Validea’s pick of the week provides a detailed report on a company that scores well in the stock-screening service’s model portfolios. On Validea.ca, investors can analyze 1,000 Canadian stocks through 12 different guru-based models and get individual reports on each company. Globe Investor has a distribution agreement with Validea.ca. Try it. Globe readers can get a limited-time 25-per-cent discount.
Let’s dig in to Home Capital Group Inc., a company with a $2.1-billion market cap that receives high marks from multiple fundamental models, including strategies based on Warren Buffett and Peter Lynch.
The Toronto-based firm operates through subsidiary Home Trust Company, which offers deposit, mortgage lending, retail credit and credit card issuing services.
S&P recently lowered HCG’s bond rating to BBB-, citing economic headwinds that could affect the banking system as well as industry-specific risks like increasing competition for loans and deposits. But HCG shares are cheap, according to Validea Canada, which runs a series of models based on the strategies of investing legends.
Home Capital gets strong interest from Validea’s Warren Buffett-based model, thanks to having upped EPS in every year of last decade; 28 per cent average 10-year return on equity; $6.37 in free cash flow per share; and 10.2 per cent earnings yield.
Even better, it also gets a 93 per cent score from the Lynch model, which would consider HCG a “fast-grower.” It scores a passing grade in two key variables outlined below.

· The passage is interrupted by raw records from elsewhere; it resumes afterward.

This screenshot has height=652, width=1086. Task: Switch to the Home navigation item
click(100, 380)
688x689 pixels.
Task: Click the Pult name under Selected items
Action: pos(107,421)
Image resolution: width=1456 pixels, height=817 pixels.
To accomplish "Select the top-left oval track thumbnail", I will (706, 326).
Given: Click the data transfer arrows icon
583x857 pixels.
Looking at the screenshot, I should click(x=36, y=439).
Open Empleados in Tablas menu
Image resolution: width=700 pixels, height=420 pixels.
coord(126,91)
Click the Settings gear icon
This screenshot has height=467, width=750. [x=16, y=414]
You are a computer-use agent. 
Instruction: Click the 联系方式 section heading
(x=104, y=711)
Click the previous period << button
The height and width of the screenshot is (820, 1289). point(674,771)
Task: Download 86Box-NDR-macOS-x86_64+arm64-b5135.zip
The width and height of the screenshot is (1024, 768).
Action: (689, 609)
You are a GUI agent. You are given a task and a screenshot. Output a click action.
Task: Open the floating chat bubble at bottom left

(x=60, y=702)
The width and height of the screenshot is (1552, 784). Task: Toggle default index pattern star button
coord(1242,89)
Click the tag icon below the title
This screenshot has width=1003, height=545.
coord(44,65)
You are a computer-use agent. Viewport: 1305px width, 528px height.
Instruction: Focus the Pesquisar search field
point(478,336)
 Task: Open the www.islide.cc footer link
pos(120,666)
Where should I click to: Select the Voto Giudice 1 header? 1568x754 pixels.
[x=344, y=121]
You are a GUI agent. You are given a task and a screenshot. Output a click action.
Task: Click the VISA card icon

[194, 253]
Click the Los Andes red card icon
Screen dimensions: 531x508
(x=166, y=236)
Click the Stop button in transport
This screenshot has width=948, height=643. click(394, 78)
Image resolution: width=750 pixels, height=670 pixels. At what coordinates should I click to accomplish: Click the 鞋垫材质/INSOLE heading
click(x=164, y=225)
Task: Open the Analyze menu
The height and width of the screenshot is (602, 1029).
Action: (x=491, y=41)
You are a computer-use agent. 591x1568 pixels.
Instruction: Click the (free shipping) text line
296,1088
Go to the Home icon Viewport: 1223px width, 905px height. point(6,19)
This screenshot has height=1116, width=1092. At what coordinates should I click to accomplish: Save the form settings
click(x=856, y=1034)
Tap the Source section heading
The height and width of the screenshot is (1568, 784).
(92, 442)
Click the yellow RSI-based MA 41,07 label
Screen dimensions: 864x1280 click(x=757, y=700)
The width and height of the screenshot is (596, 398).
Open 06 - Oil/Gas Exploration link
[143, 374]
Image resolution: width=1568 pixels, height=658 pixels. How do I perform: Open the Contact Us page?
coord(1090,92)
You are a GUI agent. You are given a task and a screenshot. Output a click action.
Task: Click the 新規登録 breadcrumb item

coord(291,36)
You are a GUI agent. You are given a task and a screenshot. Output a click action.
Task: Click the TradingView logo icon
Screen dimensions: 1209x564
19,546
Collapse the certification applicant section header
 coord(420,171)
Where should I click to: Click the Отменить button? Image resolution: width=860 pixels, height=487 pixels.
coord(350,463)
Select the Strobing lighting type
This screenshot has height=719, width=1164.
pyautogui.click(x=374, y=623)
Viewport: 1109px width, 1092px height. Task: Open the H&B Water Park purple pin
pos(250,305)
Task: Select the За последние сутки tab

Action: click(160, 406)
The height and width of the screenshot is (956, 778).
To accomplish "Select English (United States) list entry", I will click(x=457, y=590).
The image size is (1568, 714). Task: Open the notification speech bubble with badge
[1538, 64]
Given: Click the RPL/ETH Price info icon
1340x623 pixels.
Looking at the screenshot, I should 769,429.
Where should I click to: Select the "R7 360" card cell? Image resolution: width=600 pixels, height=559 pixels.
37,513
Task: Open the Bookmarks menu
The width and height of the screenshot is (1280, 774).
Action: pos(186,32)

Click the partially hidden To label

In this particular case, the P/E/G ratio for HCG (0.47) is very favourable. The investor should examine the P/E (9.74) relative to the growth rate (20.92 per cent), based on the average of the 3, 4 and 5 year historical eps growth rates, for a company. This is a quick way of determining the fairness of the price.
EPS GROWTH RATE:
The EPS growth rate for HCG is 20.9 per cent, based on the average of the 3, 4 and 5 year historical eps growth rates, which is considered very good. This methodology favors companies that have several years of fast earnings growth, as these companies have a proven formula for growth that in many cases can continue many more years. This variable likes to see earnings growth in the range of 20 per cent to 50 per cent, as earnings growth over 50 per cent may be unsustainable.